RBST, a leading conservation charity that works to safeguard native livestock breeds across the United Kingdom (UK) has recognised the popular attraction for their commitment to the conservation, breeding and promotion of rare and endangered breeds of farm animals, which includes Irish Moiled, Dexter, and Shetland cattle, Pygmy goats, Oxford Sandy and Black pigs, Galway and Jacob sheep, horses and donkeys and a wide variety of heritage poultry and waterfowl.

Now the only farm in the whole of Ireland to be honoured with this accolade, Tannaghmore Gardens and Animal Farm is one of 21 farms that hold this accreditation across the whole of the UK.

“We are absolutely thrilled to receive this very special accreditation,” commented Councillor Declan McAlinden, Chair of Leisure and Community Services Committee.

“This honour is a testament to the passion, enthusiasm and dedication of our farm staff who work tirelessly to protect and promote these very unique breeds of farm animals and raise awareness of their importance and significance to our culture and heritage.”

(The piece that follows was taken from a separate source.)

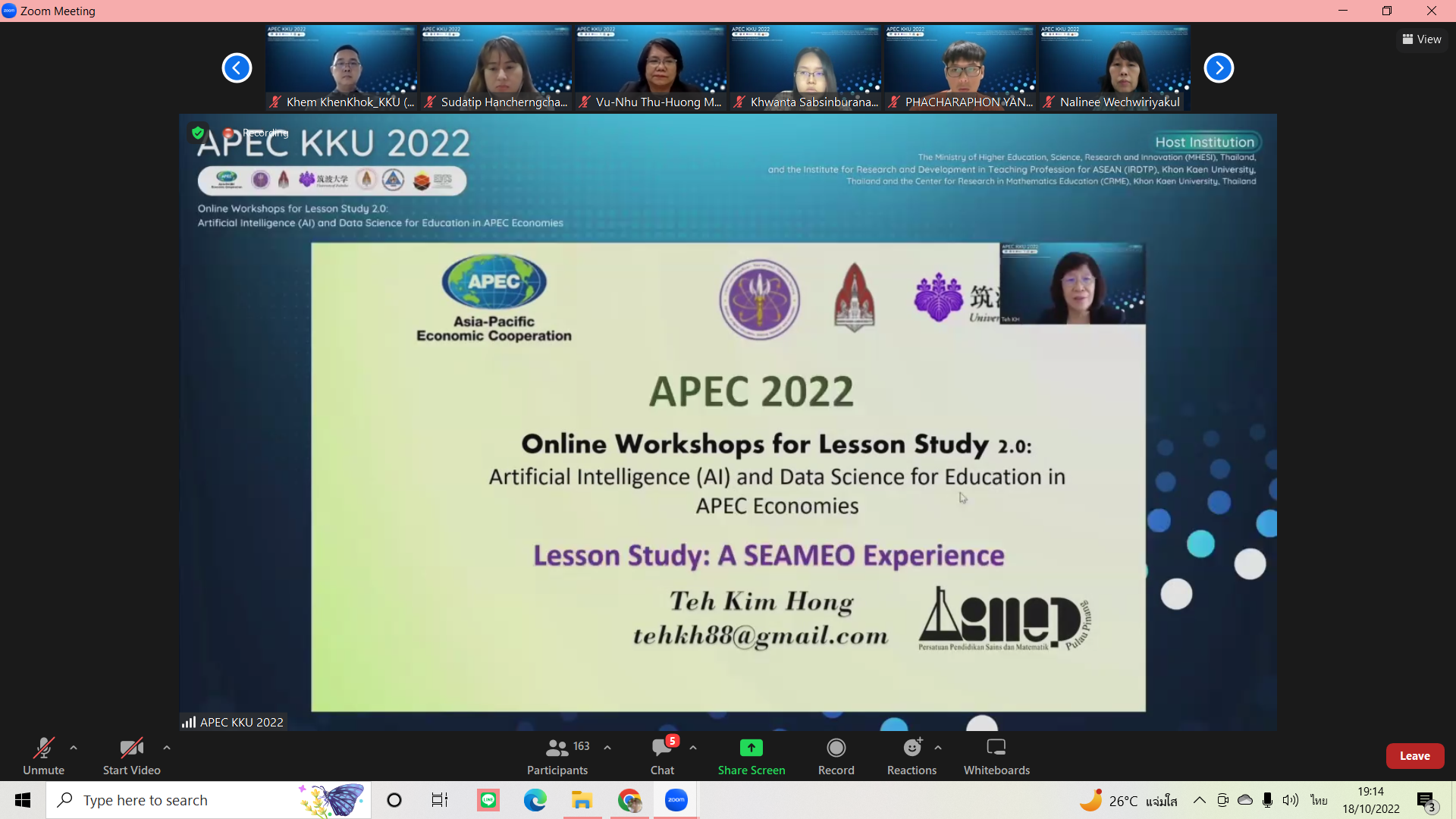This screenshot has height=819, width=1456.
Task: Expand audio settings arrow beside Unmute
Action: (x=74, y=748)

The accreditation was no mean feat, as the four year process involved meeting strict criteria set by RBST, namely having a number of rare breeds across a wide range of species, all of which have to be breed pure and registered with their breed society. What is more, 60% of the Farm’s breeds on display have to be on the charity’s ‘Watch list’, an annual list based on the number of registered breeding females in the UK.